* WORK TO BE COMPLETED *
Your answer should be every line from the records that contains "browser".

[Pixel coordinate grounding data]

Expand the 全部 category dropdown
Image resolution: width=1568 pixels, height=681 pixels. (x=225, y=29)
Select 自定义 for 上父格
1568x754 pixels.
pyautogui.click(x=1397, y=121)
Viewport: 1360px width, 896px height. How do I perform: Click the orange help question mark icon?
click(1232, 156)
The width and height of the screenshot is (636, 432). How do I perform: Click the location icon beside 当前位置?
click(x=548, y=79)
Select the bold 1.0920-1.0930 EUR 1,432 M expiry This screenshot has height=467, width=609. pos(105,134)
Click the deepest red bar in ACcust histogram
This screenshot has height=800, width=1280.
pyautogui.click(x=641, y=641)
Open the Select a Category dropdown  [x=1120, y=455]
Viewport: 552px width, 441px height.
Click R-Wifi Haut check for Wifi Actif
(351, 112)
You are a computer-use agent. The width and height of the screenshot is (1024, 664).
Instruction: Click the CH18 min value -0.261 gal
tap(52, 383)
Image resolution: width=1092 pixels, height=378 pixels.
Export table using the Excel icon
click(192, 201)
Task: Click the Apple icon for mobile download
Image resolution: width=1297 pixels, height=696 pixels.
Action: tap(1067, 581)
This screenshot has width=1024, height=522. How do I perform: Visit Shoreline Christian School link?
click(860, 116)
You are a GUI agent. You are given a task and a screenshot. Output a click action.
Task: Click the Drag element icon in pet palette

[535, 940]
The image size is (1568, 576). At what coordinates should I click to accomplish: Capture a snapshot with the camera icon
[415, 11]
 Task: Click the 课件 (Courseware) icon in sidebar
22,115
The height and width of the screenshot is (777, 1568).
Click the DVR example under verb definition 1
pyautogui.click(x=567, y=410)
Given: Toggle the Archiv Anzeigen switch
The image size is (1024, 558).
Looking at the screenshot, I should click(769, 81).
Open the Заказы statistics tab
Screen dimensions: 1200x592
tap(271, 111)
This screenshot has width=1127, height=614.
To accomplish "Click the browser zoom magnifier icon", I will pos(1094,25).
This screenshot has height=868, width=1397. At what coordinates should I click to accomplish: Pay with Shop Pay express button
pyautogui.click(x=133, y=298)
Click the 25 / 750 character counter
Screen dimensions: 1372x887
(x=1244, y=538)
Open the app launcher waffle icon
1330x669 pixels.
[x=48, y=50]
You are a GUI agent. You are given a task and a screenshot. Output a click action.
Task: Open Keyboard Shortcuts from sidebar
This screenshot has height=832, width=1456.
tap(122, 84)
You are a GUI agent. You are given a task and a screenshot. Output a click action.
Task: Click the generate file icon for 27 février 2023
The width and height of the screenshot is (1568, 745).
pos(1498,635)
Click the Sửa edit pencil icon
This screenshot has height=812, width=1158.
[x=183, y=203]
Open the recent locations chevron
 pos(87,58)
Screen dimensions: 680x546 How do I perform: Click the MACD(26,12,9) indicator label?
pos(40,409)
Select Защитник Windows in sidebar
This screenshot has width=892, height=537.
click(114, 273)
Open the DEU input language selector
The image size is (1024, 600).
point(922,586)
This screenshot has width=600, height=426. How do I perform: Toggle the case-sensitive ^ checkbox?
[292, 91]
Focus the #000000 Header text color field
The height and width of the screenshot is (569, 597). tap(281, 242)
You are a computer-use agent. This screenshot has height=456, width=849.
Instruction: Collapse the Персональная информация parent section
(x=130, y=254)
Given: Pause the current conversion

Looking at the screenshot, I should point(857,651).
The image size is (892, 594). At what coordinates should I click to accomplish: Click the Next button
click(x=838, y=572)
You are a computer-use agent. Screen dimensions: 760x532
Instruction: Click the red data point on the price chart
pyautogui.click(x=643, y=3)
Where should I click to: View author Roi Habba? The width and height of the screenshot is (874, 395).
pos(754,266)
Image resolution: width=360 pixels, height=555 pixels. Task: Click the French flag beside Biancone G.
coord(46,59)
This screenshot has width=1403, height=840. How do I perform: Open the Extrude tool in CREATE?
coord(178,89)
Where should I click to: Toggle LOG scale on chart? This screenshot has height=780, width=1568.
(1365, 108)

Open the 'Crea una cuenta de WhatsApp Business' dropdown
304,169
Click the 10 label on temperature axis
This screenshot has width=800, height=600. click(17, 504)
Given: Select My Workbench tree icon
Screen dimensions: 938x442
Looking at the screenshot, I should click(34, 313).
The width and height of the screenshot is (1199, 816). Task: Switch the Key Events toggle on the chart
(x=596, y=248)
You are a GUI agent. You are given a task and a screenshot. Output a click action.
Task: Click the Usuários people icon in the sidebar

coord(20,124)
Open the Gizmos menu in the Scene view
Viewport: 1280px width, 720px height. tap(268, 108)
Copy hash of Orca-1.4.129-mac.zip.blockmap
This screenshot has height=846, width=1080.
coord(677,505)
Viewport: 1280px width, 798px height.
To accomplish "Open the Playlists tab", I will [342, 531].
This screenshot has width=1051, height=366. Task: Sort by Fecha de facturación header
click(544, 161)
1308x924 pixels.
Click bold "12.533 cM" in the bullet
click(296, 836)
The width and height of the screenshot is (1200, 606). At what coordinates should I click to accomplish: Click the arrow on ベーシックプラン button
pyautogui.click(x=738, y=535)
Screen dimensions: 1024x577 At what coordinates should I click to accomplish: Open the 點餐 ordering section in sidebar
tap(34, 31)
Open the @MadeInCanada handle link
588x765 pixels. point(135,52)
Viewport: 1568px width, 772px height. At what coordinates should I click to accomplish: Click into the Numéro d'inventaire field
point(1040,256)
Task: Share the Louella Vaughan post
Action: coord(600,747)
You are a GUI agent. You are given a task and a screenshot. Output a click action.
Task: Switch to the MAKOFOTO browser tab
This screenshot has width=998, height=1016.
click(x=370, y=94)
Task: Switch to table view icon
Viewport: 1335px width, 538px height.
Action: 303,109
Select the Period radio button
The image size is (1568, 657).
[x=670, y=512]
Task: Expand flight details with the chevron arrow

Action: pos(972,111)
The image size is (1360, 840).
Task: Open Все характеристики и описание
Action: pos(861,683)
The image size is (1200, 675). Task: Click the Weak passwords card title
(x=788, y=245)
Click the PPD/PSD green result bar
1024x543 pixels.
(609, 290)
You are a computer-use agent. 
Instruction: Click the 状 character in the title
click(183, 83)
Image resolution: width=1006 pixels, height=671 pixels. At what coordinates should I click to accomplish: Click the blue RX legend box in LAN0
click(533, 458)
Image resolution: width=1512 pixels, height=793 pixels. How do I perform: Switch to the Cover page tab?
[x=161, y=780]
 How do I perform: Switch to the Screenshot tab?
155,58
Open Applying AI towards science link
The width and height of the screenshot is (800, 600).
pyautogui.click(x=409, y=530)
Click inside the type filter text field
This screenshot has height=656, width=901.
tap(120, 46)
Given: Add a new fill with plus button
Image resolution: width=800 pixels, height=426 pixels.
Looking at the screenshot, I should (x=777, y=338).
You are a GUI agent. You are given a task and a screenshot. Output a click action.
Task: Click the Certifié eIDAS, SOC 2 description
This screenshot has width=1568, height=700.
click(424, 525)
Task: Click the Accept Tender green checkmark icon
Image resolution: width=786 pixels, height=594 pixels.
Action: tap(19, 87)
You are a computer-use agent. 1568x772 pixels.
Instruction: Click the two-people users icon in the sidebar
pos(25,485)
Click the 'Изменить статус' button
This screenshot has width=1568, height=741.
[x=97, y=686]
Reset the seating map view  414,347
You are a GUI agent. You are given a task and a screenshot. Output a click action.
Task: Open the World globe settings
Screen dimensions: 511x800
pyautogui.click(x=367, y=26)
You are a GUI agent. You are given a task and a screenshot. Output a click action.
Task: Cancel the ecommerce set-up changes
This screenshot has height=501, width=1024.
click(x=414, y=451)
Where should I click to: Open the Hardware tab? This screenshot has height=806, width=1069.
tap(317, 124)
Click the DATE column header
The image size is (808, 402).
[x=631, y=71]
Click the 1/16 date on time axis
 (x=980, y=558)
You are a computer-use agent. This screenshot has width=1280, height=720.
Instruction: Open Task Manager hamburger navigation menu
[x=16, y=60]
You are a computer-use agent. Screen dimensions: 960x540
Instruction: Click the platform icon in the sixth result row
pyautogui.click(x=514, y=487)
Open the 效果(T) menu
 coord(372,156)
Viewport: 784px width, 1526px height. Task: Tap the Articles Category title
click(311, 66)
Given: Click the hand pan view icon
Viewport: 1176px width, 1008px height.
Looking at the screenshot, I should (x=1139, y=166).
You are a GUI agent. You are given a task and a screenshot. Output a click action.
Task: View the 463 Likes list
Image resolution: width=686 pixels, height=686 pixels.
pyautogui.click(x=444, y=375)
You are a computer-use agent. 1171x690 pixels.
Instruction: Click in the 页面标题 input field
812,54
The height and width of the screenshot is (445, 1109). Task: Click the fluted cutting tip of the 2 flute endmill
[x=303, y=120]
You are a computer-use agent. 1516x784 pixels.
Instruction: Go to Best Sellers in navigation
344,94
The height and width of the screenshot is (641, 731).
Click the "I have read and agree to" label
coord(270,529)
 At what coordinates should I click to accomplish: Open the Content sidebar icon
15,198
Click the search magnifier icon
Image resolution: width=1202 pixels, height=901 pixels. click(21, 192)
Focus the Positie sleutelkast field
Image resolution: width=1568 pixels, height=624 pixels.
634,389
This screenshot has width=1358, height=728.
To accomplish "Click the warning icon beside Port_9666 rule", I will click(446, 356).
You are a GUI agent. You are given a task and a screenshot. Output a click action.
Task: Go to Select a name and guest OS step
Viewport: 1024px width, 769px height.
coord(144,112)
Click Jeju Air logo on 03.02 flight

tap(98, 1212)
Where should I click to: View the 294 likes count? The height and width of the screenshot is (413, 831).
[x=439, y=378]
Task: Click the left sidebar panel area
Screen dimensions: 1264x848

* YOUR RESPONSE *
To accomplish "Click the browser zoom magnifier icon", I will pos(1094,25).
Task: Switch to the MAKOFOTO browser tab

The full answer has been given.